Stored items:
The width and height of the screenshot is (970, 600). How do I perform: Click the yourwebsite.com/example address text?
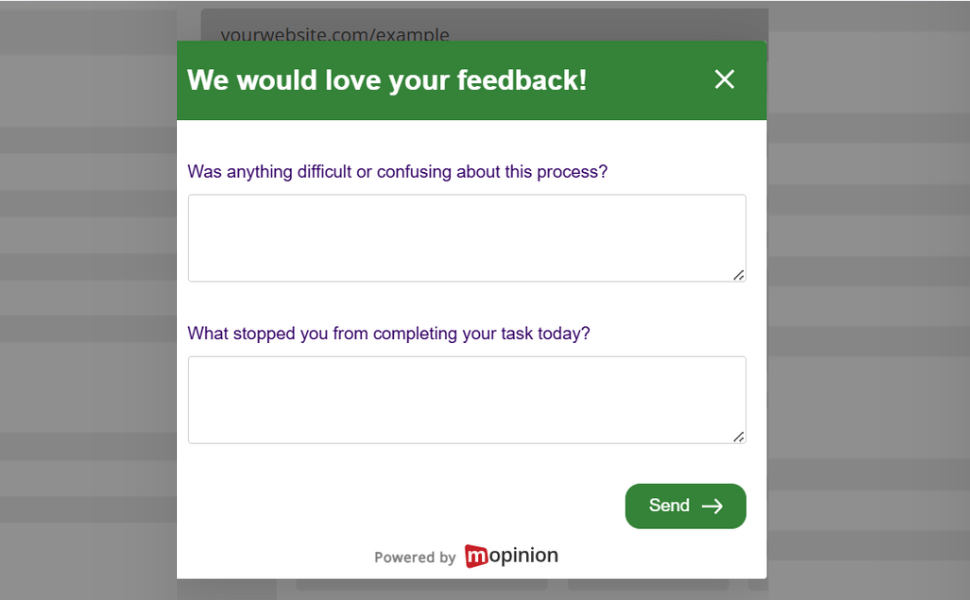335,34
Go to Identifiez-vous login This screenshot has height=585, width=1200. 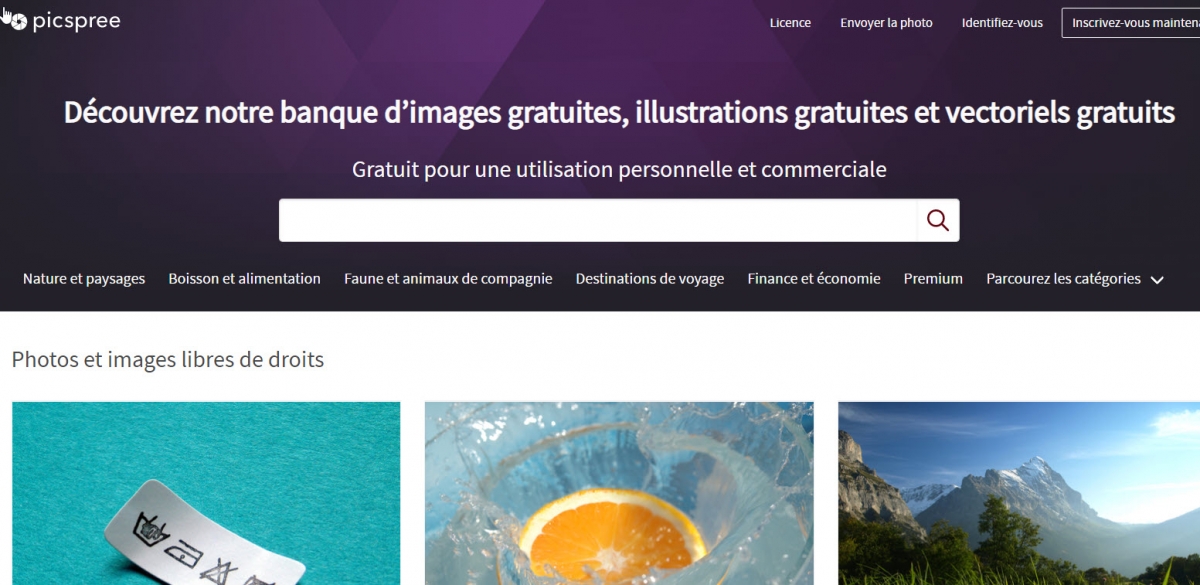click(1002, 23)
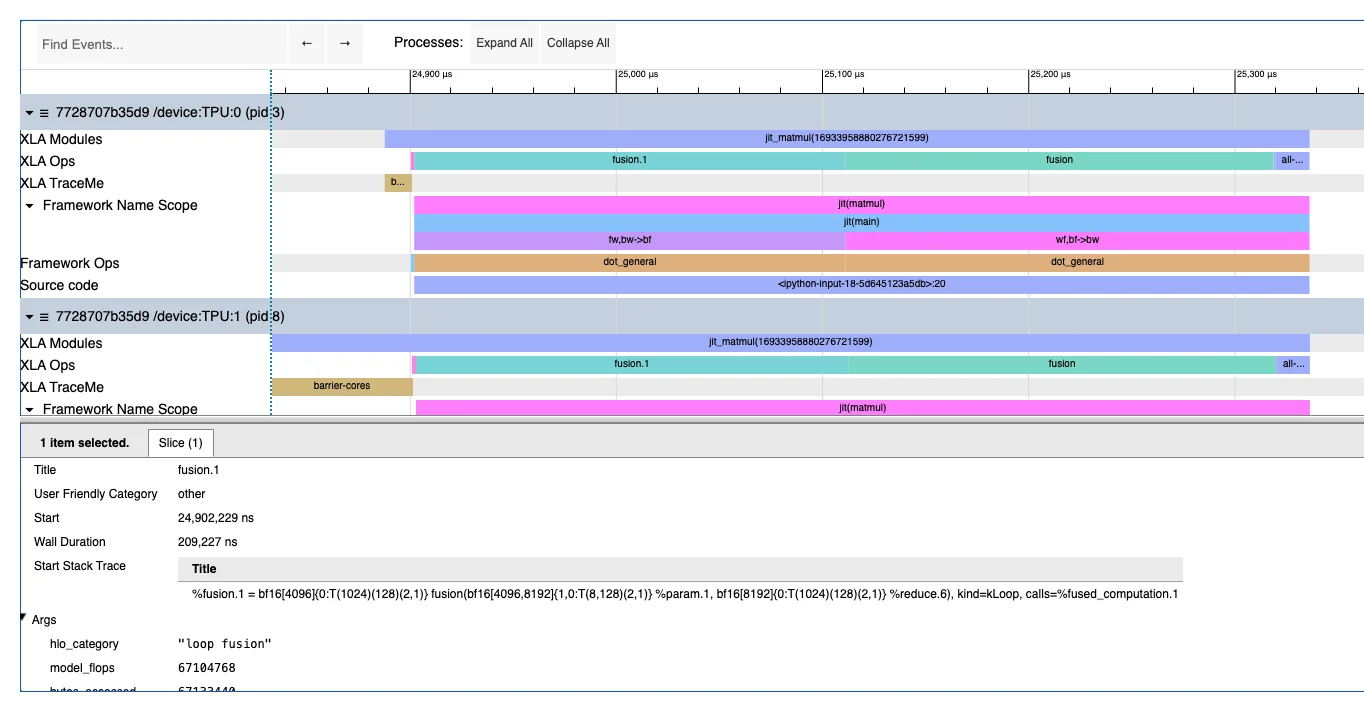Select the barrier-cores slice in TPU:1
This screenshot has height=705, width=1364.
click(341, 386)
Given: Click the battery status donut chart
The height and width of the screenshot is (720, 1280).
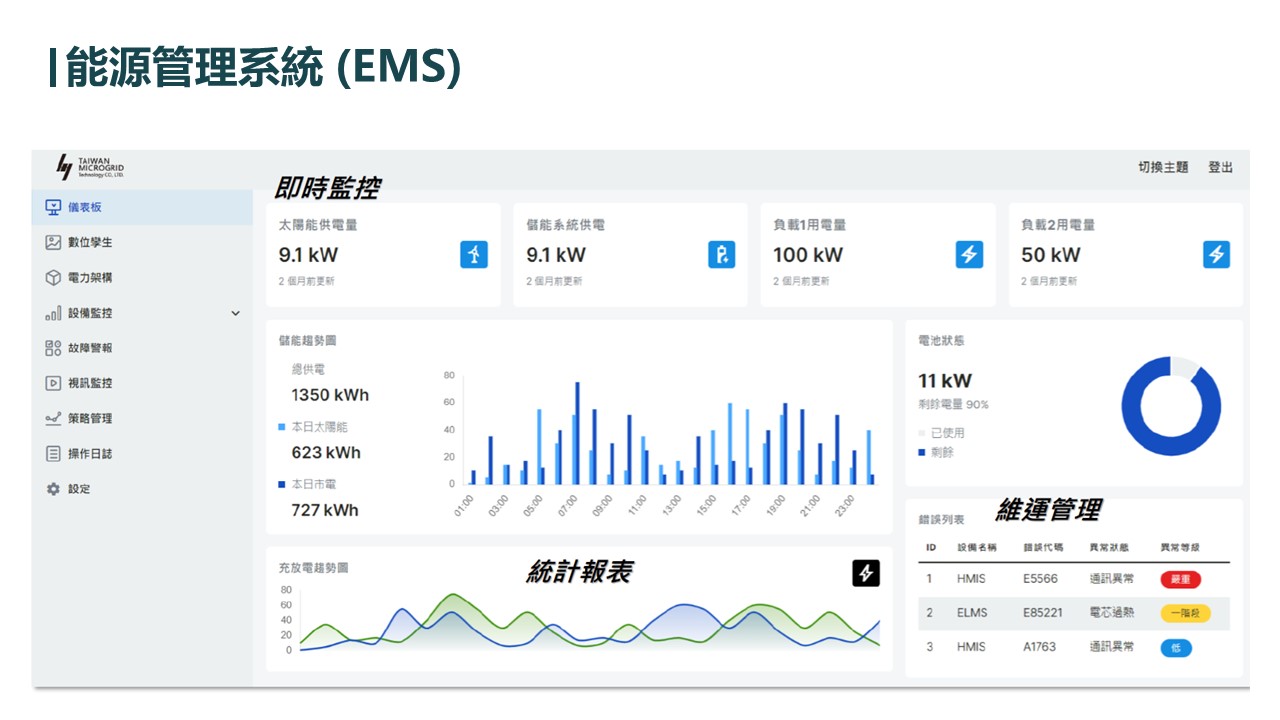Looking at the screenshot, I should pyautogui.click(x=1171, y=405).
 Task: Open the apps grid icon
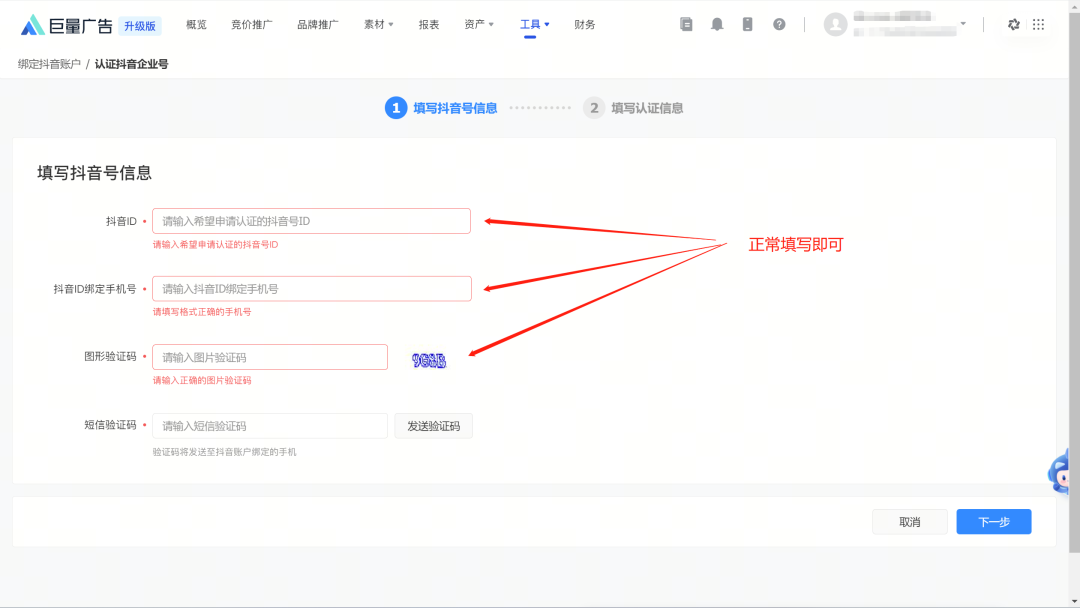click(1039, 24)
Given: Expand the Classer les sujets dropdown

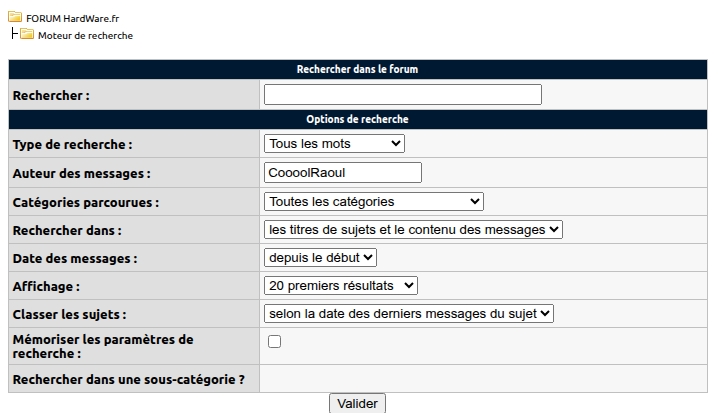Looking at the screenshot, I should pos(409,314).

(What you are asked to do)
Only the lines from the one containing "The height and" through the last line of the entries above, both included, belong in the answer, written out exactly; pictures do not.

(Response box)
The height and width of the screenshot is (720, 1280).
Looking at the screenshot, I should pyautogui.click(x=1171, y=405).
 Task: Open the apps grid icon
click(1039, 24)
Given: Expand the Classer les sujets dropdown

Looking at the screenshot, I should pos(409,314).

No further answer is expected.